▶ **Stored items**:

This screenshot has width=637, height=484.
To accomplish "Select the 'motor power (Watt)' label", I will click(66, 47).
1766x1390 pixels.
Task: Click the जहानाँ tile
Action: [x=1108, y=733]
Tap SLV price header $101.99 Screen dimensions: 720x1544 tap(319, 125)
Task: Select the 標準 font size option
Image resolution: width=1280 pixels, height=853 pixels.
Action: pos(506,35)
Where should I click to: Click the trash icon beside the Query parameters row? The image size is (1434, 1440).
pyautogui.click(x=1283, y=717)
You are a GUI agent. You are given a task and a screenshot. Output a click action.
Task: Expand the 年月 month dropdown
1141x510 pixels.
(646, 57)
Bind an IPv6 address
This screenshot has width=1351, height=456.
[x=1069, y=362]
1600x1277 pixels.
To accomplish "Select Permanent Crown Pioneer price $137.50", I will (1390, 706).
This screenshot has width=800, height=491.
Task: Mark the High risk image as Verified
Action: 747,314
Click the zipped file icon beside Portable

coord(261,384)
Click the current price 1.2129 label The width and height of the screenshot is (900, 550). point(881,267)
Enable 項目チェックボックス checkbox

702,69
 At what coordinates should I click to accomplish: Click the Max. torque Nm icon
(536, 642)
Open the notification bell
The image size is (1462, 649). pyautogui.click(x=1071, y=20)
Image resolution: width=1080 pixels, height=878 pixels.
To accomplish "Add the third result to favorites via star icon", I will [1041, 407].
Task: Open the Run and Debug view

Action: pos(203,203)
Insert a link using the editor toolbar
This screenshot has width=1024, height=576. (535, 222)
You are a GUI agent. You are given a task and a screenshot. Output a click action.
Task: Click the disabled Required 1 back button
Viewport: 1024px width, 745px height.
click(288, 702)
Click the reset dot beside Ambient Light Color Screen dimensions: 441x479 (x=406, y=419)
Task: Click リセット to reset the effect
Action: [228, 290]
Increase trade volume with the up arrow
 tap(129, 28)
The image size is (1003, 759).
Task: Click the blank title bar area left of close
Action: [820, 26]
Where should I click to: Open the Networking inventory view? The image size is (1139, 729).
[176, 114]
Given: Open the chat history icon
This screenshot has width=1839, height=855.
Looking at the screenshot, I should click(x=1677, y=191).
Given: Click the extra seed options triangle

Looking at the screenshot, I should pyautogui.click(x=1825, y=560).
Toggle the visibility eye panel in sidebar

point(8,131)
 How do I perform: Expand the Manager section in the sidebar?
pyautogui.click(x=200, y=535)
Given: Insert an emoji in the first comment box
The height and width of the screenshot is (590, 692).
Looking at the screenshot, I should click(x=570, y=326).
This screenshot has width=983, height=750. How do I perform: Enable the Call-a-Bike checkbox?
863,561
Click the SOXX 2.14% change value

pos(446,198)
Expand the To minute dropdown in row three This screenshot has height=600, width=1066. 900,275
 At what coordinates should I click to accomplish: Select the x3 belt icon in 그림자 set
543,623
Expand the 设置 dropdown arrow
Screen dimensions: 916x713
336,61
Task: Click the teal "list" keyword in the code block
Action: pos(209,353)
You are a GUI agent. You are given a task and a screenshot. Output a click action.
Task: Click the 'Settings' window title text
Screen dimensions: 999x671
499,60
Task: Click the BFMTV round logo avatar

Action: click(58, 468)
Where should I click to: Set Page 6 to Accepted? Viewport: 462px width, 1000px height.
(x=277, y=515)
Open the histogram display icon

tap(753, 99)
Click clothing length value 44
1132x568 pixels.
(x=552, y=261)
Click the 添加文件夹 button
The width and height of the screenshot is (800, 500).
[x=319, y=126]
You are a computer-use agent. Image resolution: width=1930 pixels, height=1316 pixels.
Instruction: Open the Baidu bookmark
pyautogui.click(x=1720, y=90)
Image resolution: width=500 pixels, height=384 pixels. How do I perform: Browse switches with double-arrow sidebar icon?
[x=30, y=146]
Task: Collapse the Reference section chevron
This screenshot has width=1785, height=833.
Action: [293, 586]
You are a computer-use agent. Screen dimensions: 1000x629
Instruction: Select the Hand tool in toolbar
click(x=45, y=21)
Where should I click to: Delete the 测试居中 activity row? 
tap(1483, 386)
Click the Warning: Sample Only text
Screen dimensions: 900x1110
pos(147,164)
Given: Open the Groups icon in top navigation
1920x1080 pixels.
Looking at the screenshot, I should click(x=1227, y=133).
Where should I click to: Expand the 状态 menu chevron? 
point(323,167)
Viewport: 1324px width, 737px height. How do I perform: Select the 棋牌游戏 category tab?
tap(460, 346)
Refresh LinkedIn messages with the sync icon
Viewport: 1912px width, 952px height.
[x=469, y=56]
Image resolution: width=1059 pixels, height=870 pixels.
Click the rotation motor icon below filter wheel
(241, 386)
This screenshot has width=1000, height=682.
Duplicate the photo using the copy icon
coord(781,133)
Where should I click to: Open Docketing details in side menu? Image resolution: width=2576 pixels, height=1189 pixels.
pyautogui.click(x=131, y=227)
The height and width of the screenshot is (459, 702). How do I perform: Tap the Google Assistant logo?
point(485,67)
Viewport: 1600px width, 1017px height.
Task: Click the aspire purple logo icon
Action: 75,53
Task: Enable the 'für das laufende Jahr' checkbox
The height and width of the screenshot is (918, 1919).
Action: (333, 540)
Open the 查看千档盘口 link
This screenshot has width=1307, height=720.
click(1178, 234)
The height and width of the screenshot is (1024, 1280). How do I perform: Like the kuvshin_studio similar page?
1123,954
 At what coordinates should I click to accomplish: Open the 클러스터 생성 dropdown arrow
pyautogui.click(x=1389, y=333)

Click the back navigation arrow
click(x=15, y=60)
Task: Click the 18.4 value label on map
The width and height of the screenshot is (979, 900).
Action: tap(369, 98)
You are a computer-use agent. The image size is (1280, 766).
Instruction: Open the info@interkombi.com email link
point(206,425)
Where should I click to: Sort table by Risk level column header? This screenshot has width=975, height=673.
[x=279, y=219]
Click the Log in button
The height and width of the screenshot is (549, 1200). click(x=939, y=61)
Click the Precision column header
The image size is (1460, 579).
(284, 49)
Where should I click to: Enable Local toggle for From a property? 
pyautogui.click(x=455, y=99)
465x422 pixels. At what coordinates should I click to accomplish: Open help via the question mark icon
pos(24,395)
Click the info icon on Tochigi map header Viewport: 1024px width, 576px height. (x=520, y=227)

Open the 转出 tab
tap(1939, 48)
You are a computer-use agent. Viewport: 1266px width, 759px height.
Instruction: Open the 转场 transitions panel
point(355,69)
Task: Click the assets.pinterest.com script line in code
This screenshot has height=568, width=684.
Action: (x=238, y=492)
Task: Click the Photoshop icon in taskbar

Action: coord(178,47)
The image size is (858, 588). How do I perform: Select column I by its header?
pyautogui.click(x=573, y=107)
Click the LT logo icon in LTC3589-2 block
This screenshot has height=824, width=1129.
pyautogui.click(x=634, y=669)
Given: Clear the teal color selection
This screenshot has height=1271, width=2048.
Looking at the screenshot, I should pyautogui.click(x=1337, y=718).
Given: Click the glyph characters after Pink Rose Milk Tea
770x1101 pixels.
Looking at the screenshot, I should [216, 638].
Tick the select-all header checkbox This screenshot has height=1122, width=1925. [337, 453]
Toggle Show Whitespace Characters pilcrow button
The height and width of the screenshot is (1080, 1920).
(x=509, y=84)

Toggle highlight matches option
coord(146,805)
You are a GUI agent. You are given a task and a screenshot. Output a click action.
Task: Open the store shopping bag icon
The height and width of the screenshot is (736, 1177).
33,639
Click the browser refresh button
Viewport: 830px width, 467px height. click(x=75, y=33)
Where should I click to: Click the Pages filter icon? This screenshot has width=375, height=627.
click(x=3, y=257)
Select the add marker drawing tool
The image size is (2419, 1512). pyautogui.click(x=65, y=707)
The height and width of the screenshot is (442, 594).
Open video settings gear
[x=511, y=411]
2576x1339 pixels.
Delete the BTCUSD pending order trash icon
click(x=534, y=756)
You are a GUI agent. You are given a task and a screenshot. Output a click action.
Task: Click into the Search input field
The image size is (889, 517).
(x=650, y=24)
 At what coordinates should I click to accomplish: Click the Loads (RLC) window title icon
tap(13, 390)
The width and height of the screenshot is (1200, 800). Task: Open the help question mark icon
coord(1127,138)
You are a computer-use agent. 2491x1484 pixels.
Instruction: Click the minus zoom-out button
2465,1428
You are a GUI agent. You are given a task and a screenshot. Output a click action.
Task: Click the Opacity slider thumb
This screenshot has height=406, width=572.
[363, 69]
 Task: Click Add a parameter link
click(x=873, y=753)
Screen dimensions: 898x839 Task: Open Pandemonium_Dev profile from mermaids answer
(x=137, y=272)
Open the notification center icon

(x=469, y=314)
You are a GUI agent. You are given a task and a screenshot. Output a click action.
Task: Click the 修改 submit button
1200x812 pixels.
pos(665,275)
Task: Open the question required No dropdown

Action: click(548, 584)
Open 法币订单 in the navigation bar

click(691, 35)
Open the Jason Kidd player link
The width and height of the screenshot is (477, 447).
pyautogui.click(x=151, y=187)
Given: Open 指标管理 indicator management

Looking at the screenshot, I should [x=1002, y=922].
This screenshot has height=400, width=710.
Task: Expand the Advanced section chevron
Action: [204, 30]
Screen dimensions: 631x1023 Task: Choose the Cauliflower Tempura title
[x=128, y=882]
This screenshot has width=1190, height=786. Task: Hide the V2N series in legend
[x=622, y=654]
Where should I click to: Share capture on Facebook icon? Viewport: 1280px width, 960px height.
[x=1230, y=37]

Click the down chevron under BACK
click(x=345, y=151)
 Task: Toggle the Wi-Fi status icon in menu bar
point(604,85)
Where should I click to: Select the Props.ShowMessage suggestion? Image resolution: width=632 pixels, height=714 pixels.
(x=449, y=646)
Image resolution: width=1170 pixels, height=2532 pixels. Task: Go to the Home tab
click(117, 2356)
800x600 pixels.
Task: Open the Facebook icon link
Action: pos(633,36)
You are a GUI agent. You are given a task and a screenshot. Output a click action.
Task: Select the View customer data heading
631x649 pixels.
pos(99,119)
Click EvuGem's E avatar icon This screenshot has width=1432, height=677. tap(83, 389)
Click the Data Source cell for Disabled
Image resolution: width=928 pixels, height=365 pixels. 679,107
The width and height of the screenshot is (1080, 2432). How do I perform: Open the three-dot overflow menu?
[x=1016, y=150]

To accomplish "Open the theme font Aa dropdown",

▶ **Problem statement**: Can you write out, word for word, the records from the line that contains "Click the Data Source cell for Disabled" through the final line of the records?

▶ **Answer to this task**:
Click the Data Source cell for Disabled
Image resolution: width=928 pixels, height=365 pixels. 679,107
The width and height of the screenshot is (1080, 2432). How do I perform: Open the three-dot overflow menu?
[x=1016, y=150]

To accomplish "Open the theme font Aa dropdown",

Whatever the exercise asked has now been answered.